What to work on:
In the entries below, the lines from the one with "Image resolution: width=280, height=2576." through the one with "Více o akci" are to be copied exactly; both ends count.

Record extracts:
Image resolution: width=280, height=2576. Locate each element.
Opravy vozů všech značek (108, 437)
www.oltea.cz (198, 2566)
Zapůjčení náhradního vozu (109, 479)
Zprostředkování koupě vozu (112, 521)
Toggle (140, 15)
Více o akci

==

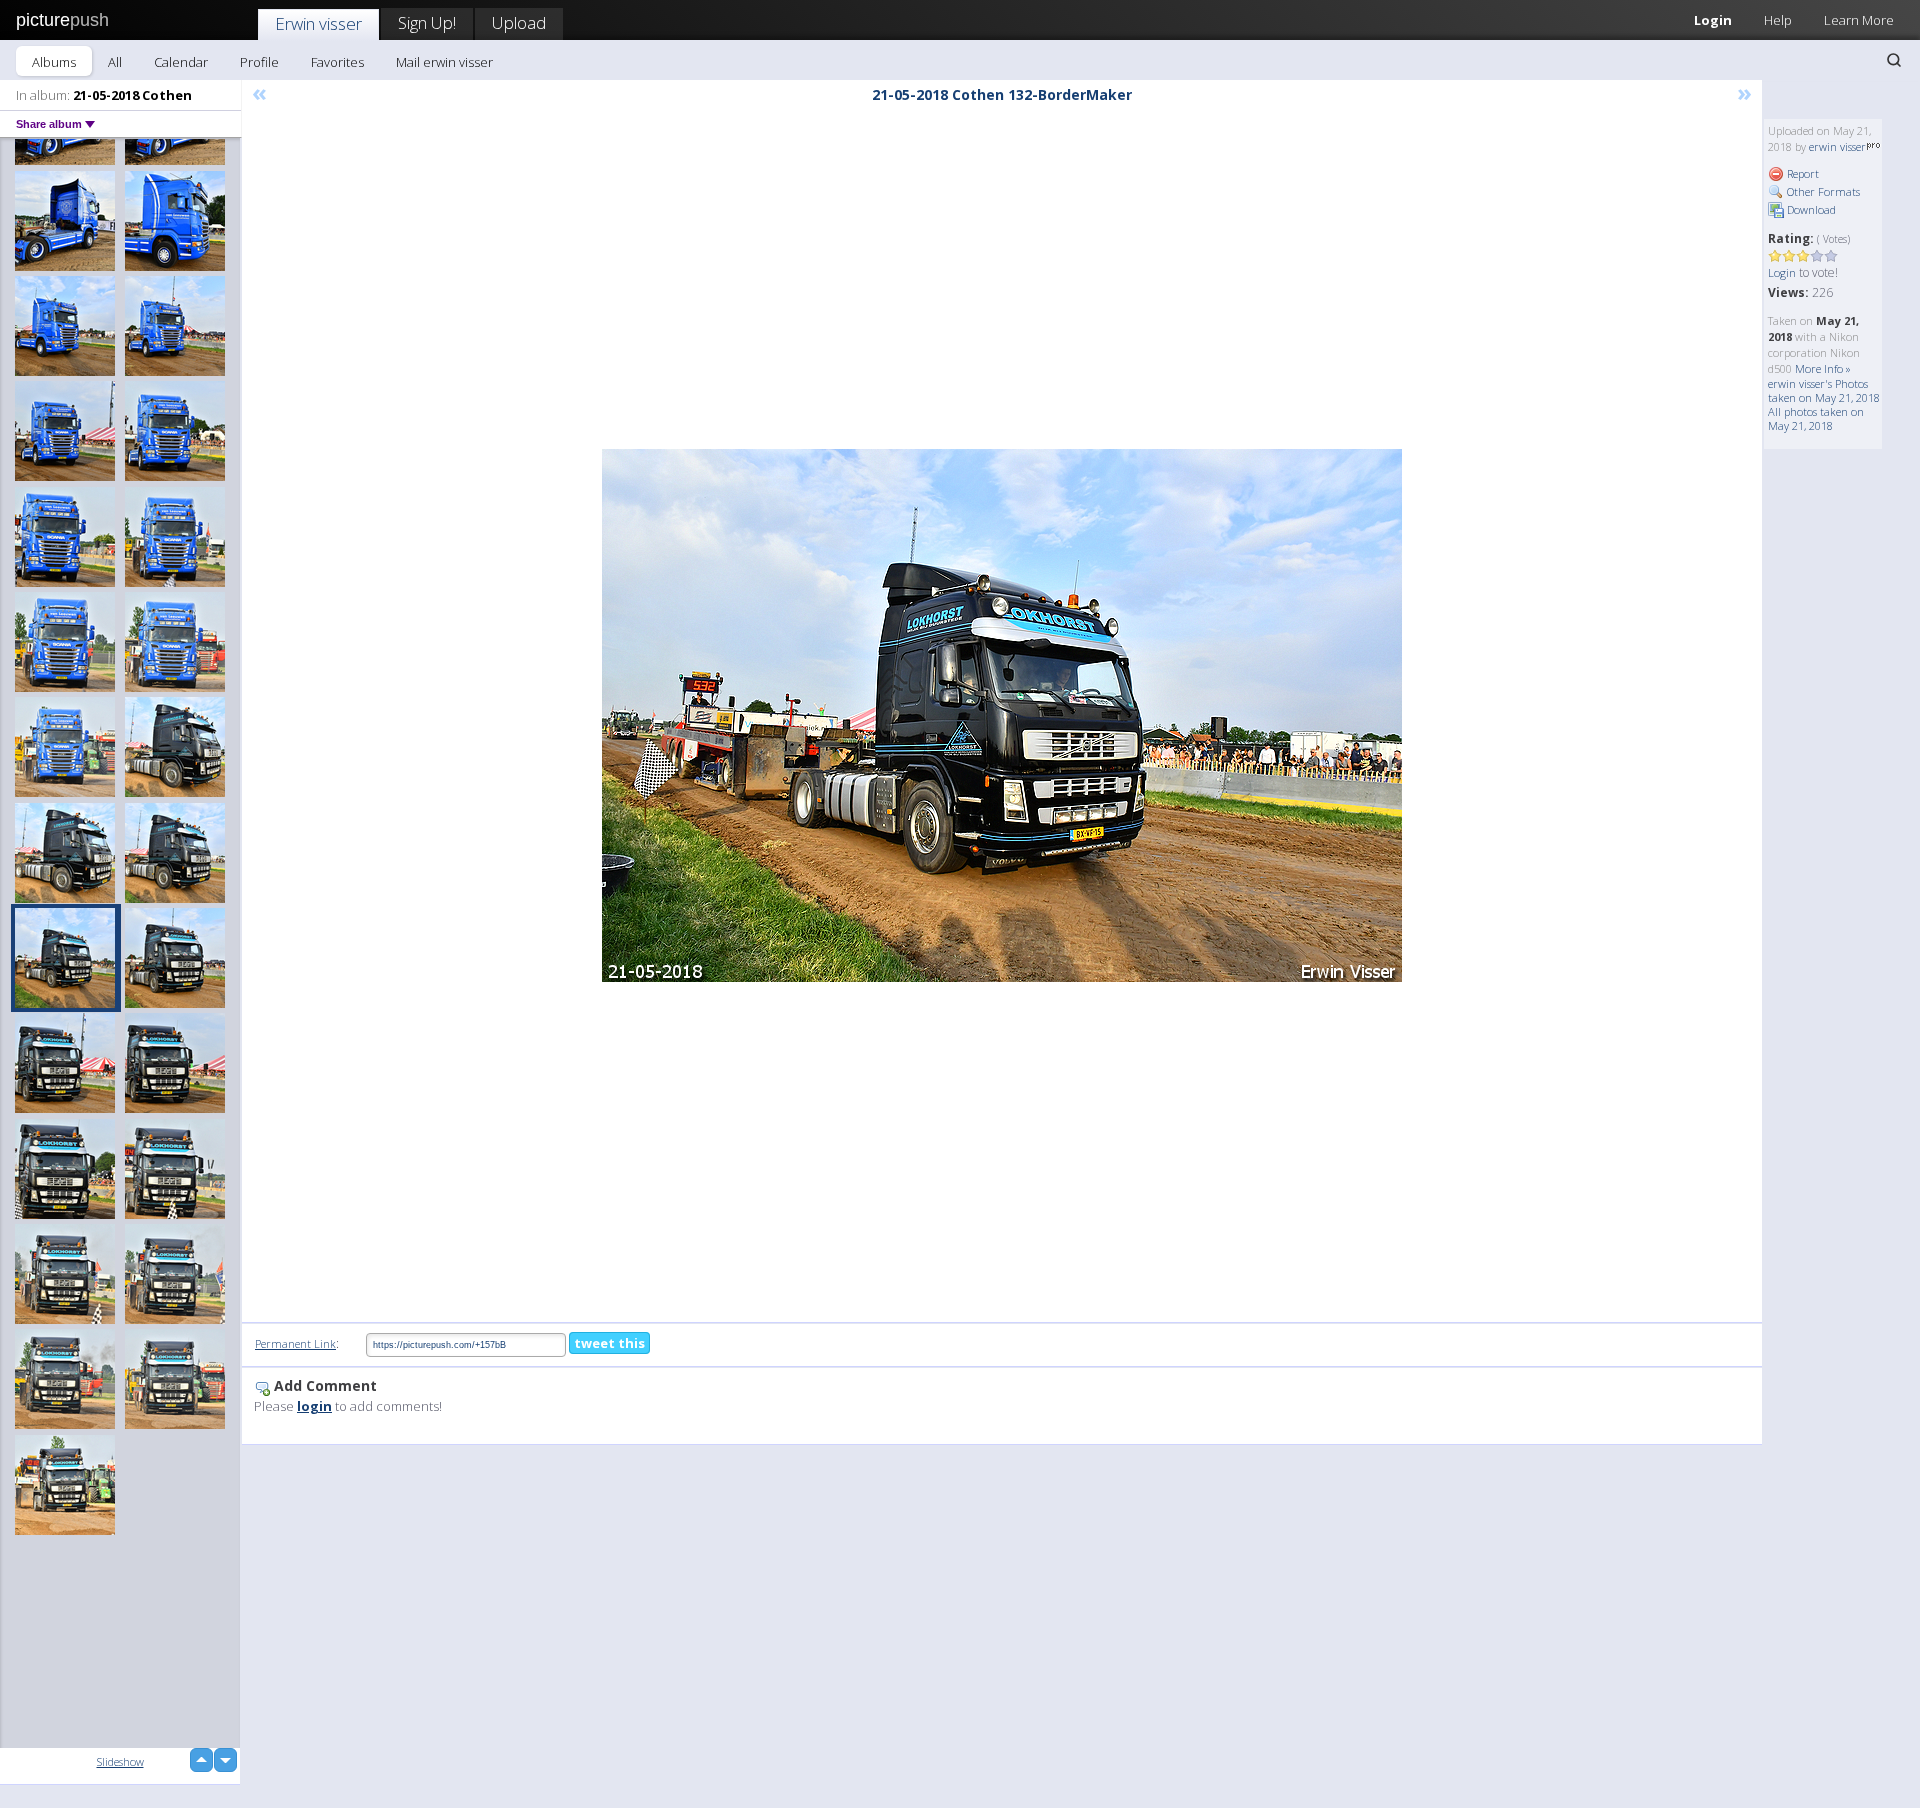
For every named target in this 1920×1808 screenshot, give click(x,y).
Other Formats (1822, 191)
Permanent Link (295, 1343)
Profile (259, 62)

Worked solution:
Image resolution: width=280, height=2576. Locate each element.
Opravy vozů všech značek (108, 437)
www.oltea.cz (198, 2566)
Zapůjčení náhradního vozu (109, 479)
Zprostředkování koupě vozu (112, 521)
Toggle (140, 15)
Více o akci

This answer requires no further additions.